Stored items

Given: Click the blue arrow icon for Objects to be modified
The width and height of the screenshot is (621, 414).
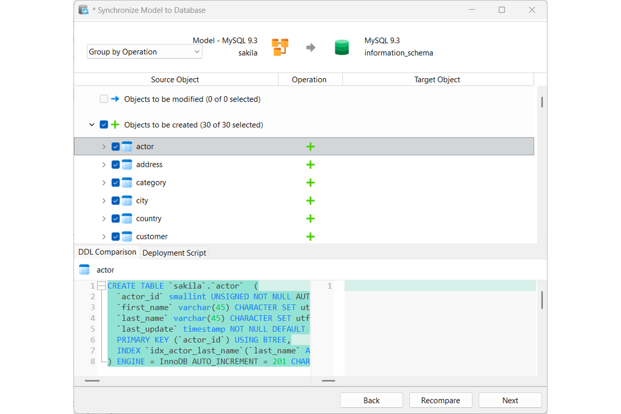Looking at the screenshot, I should pos(115,99).
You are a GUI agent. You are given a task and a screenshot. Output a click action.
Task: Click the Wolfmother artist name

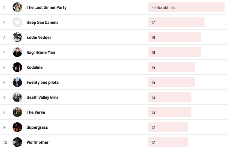(x=37, y=142)
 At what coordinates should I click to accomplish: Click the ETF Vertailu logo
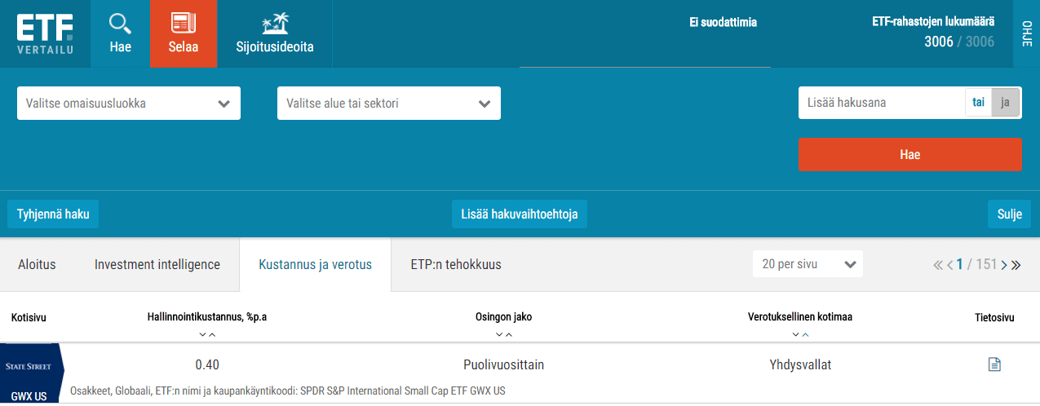(x=45, y=33)
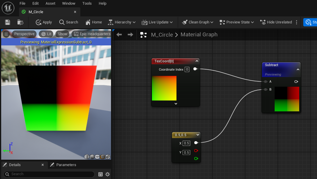Click the Home toolbar button
317x179 pixels.
click(93, 22)
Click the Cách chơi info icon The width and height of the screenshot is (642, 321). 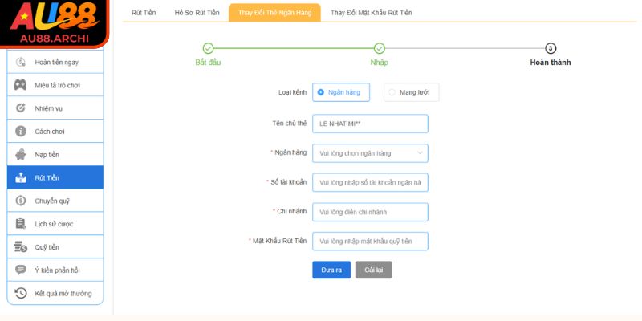(21, 131)
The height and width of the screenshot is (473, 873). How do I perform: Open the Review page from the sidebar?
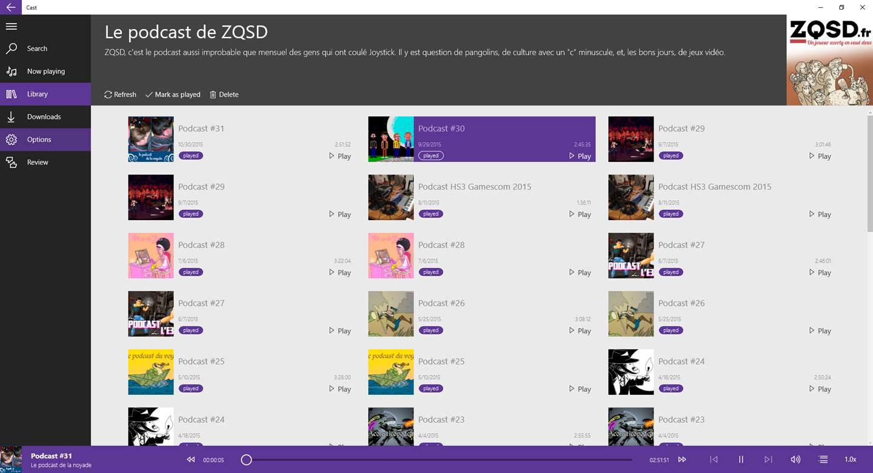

▶ _About this task_:
Leave out any pictures and return exactly the lines from the beginning of the data through the line with "You are a GUI", inclusive.

▶ _Response for this exercise_:
Given: Click the blue arrow icon for Objects to be modified
The width and height of the screenshot is (621, 414).
Looking at the screenshot, I should pos(115,99).
You are a GUI agent. You are given a task and a screenshot. Output a click action.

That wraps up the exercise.